Work order = Scan the lines below for the string "agent" and copy every one that has it.

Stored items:
□ □ □ □ □ □ □
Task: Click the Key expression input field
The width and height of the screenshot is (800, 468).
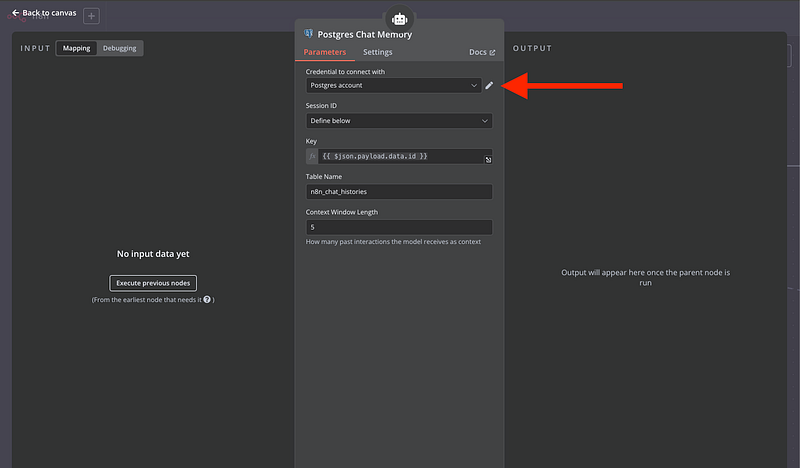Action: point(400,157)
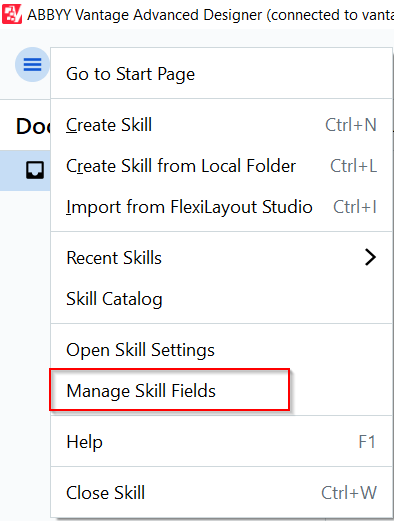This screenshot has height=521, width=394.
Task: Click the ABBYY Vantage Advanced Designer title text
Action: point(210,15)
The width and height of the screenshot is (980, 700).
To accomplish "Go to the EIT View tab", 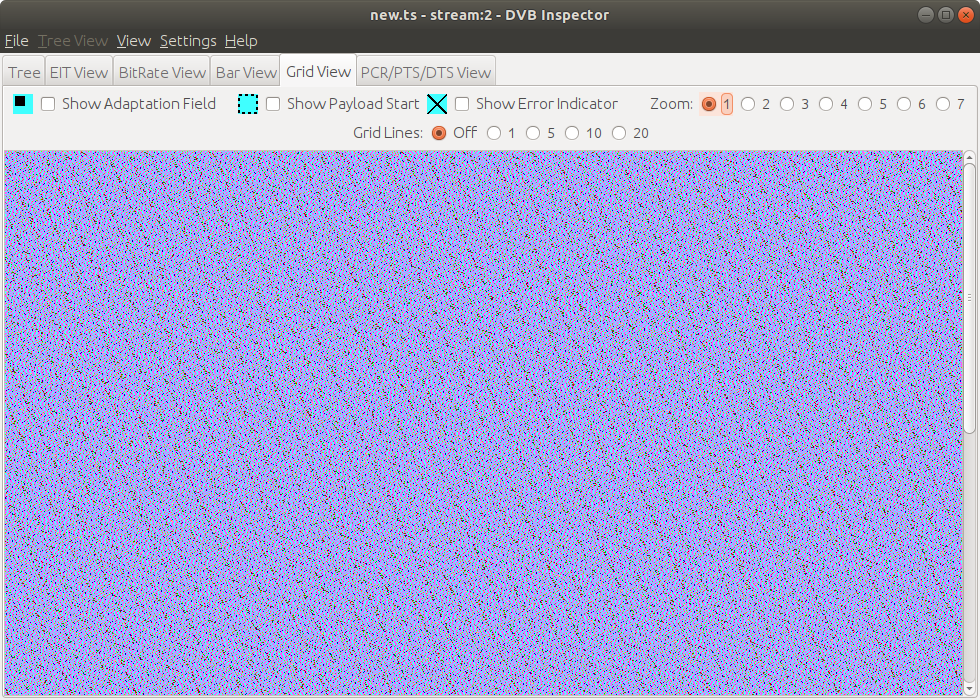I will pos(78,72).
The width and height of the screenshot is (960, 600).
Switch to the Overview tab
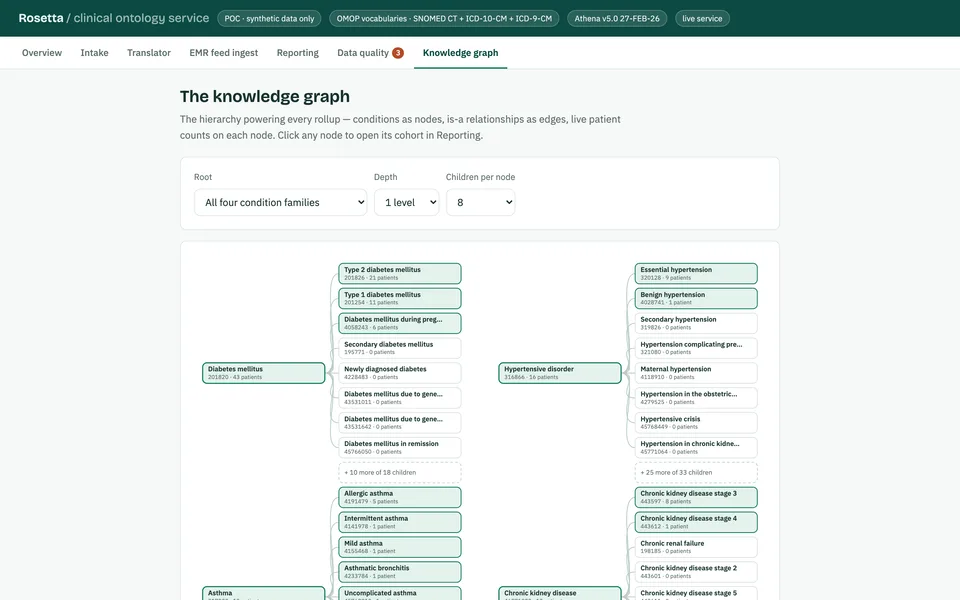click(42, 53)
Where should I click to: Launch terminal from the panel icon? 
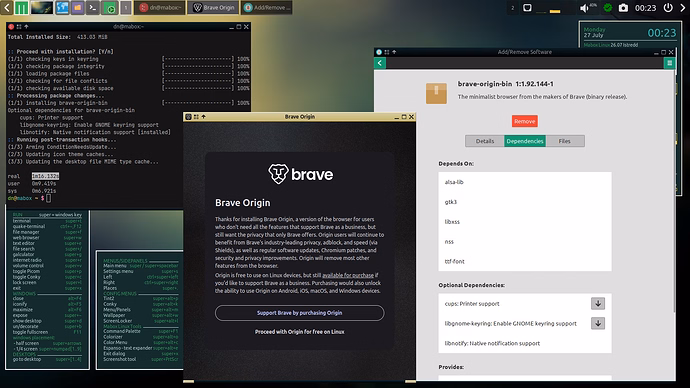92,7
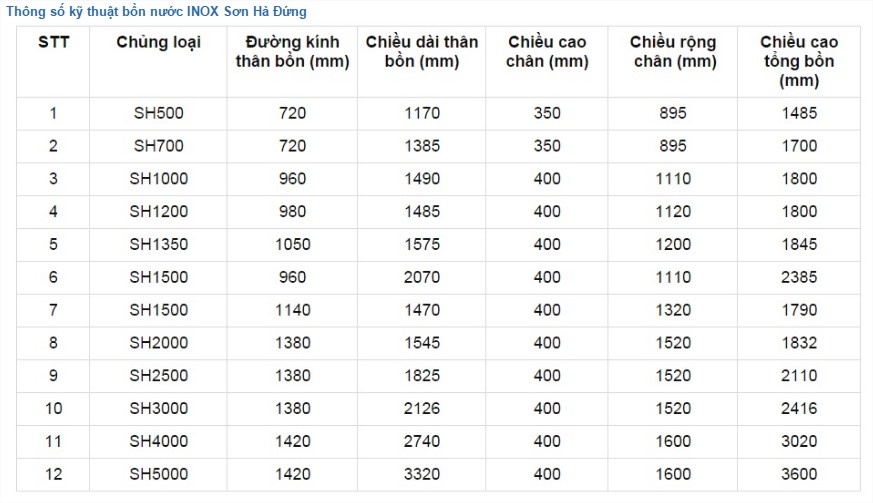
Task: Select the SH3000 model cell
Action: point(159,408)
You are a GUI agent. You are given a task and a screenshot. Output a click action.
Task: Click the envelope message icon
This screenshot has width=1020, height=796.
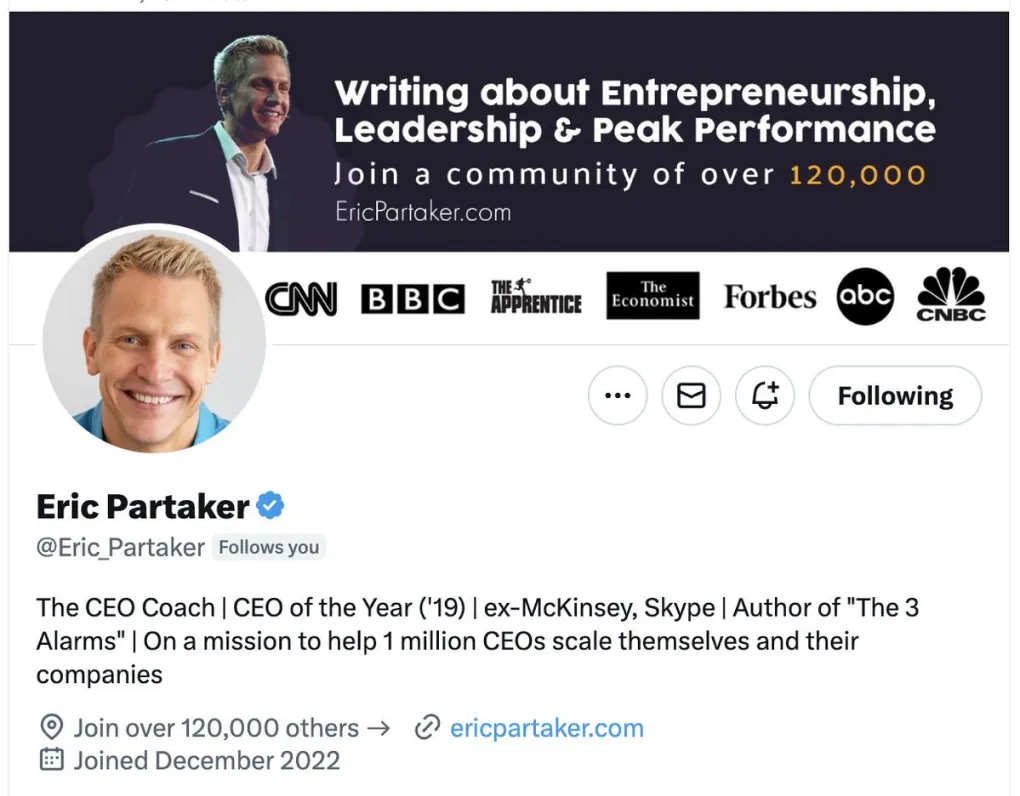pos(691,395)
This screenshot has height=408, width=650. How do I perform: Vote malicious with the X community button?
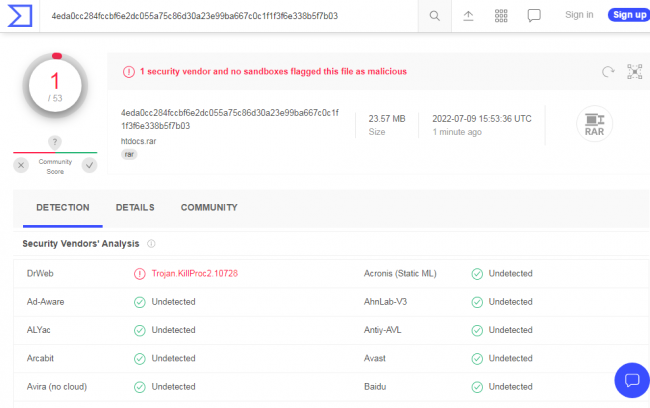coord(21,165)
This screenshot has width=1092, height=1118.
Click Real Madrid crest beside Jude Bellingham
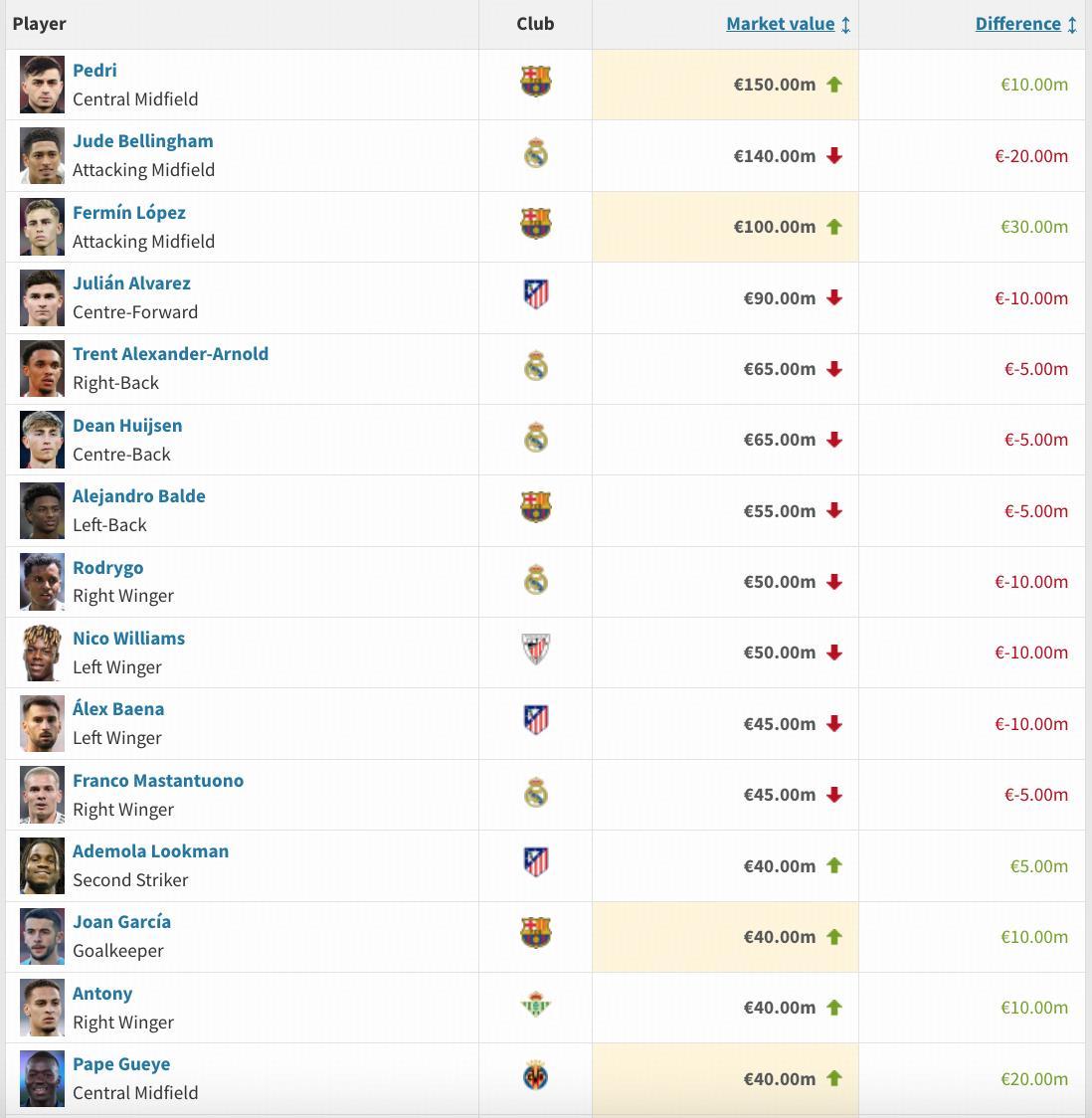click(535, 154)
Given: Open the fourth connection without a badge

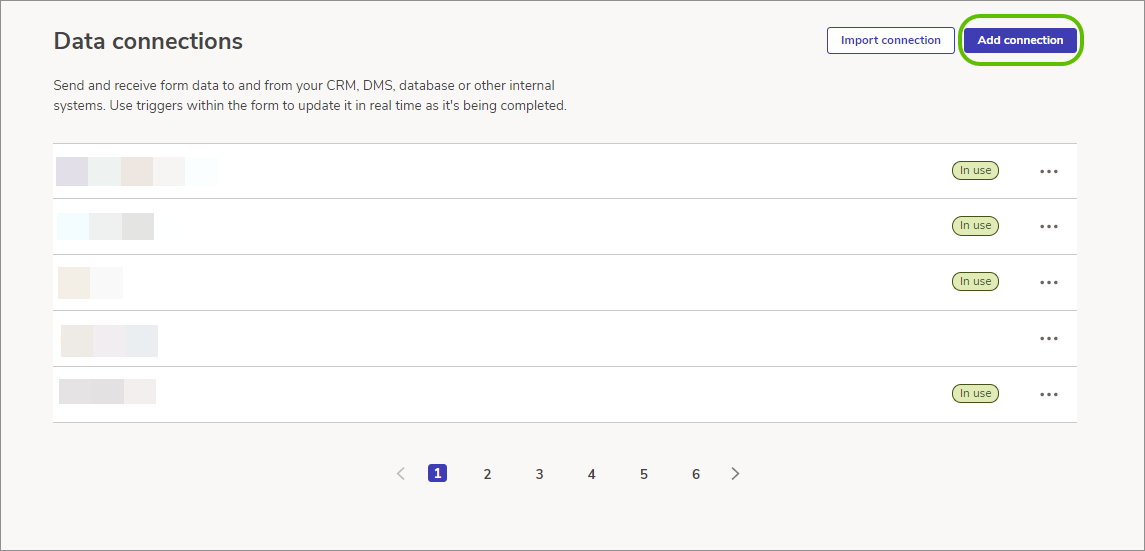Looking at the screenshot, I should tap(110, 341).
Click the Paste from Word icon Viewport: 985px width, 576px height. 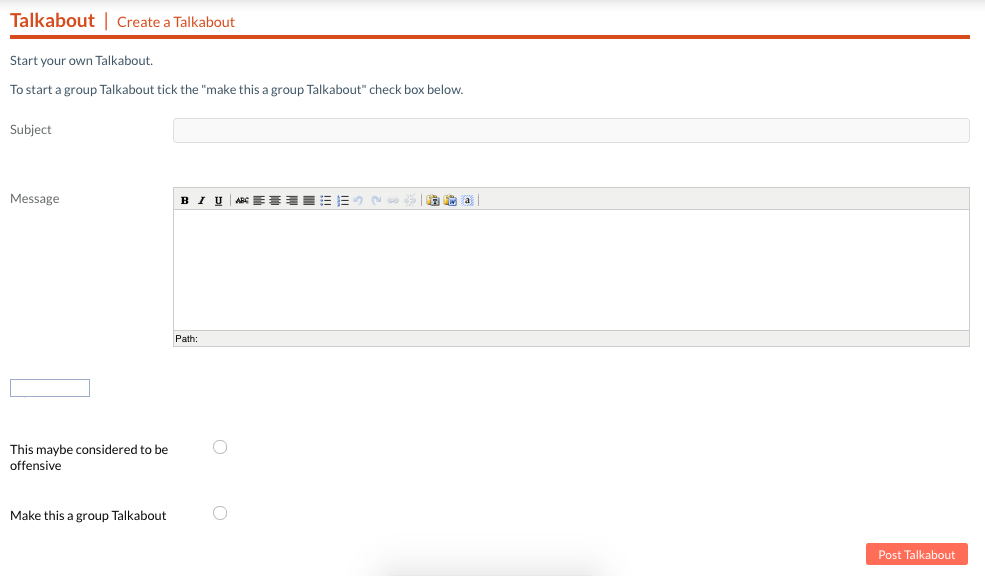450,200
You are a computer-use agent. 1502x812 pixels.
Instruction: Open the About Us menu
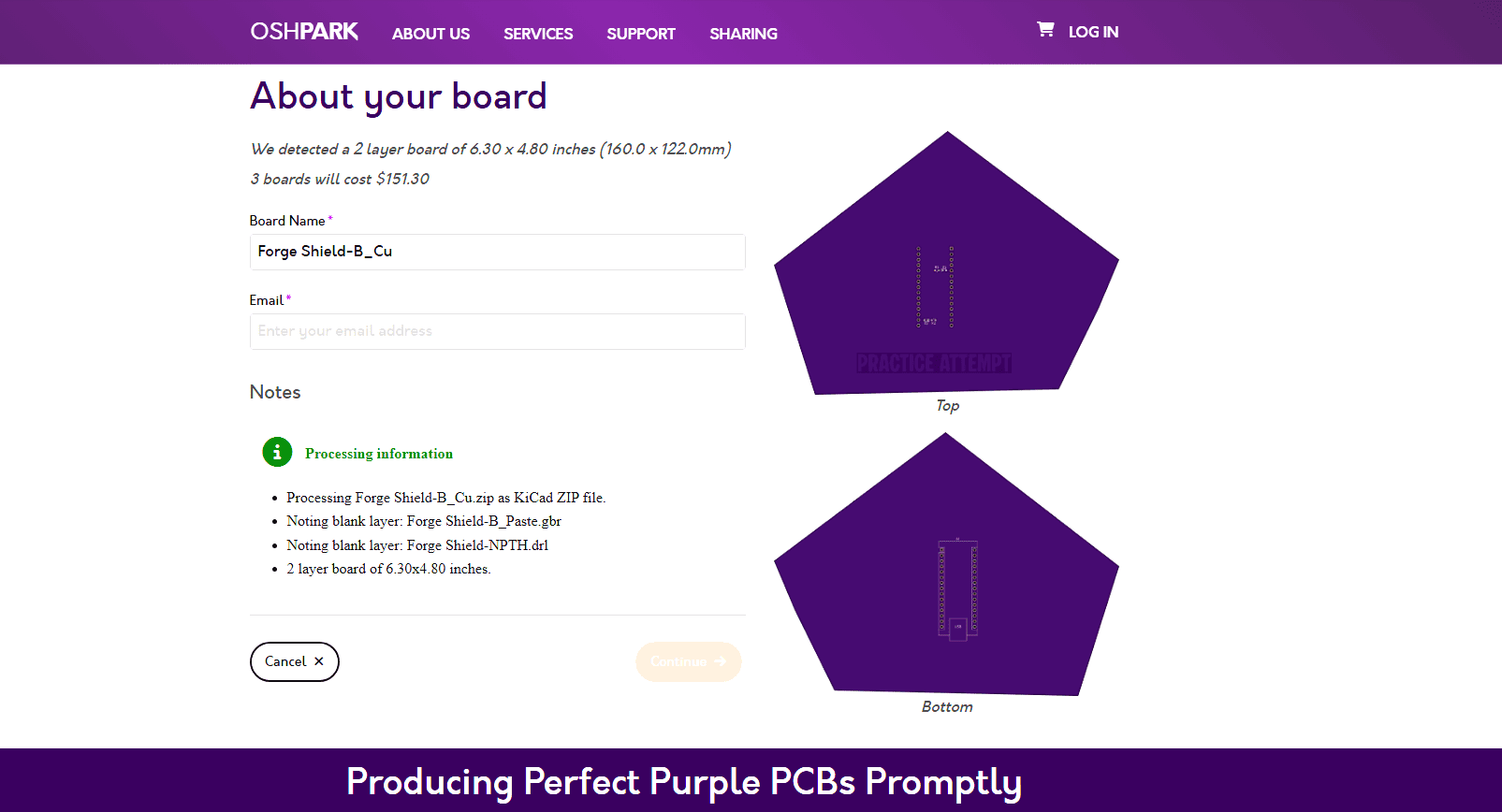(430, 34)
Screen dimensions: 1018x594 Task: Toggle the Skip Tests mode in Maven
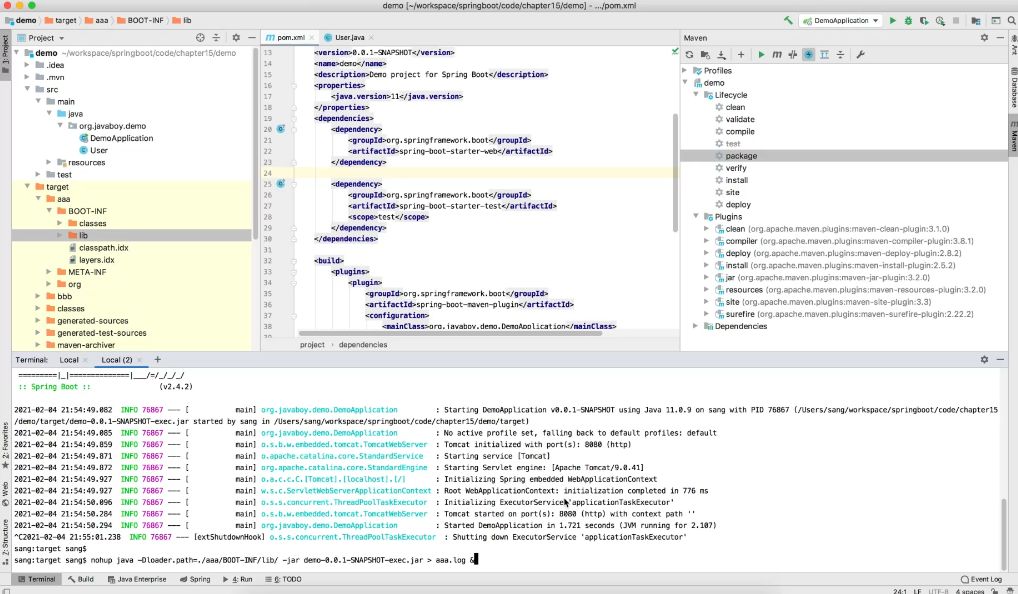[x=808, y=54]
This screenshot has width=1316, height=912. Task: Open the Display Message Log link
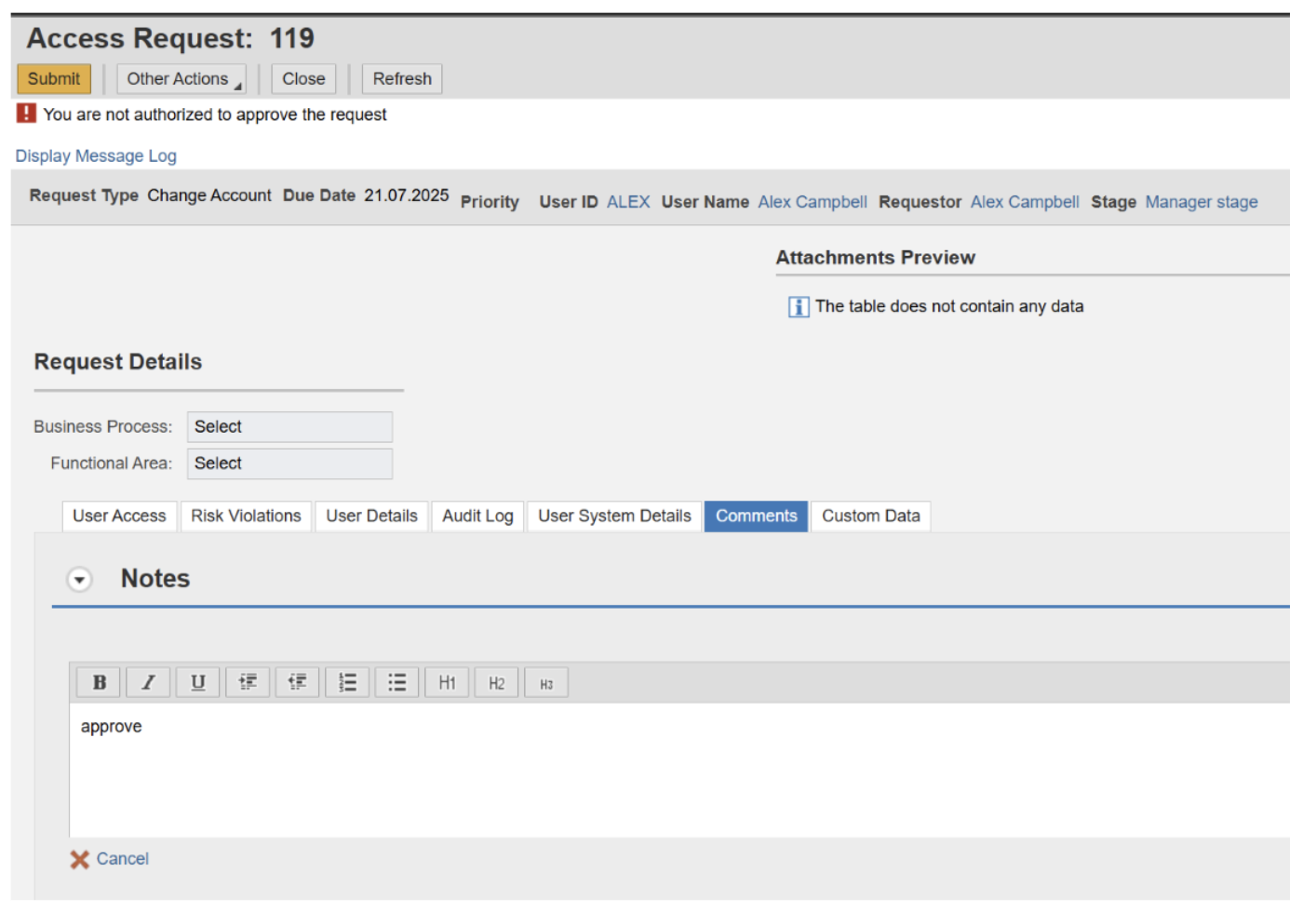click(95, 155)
□ □ □ □ □ □ □
Answer section =
You are a GUI agent. You are given a task and a screenshot. Output a click action.
You are a computer-use agent. 1502x812 pixels.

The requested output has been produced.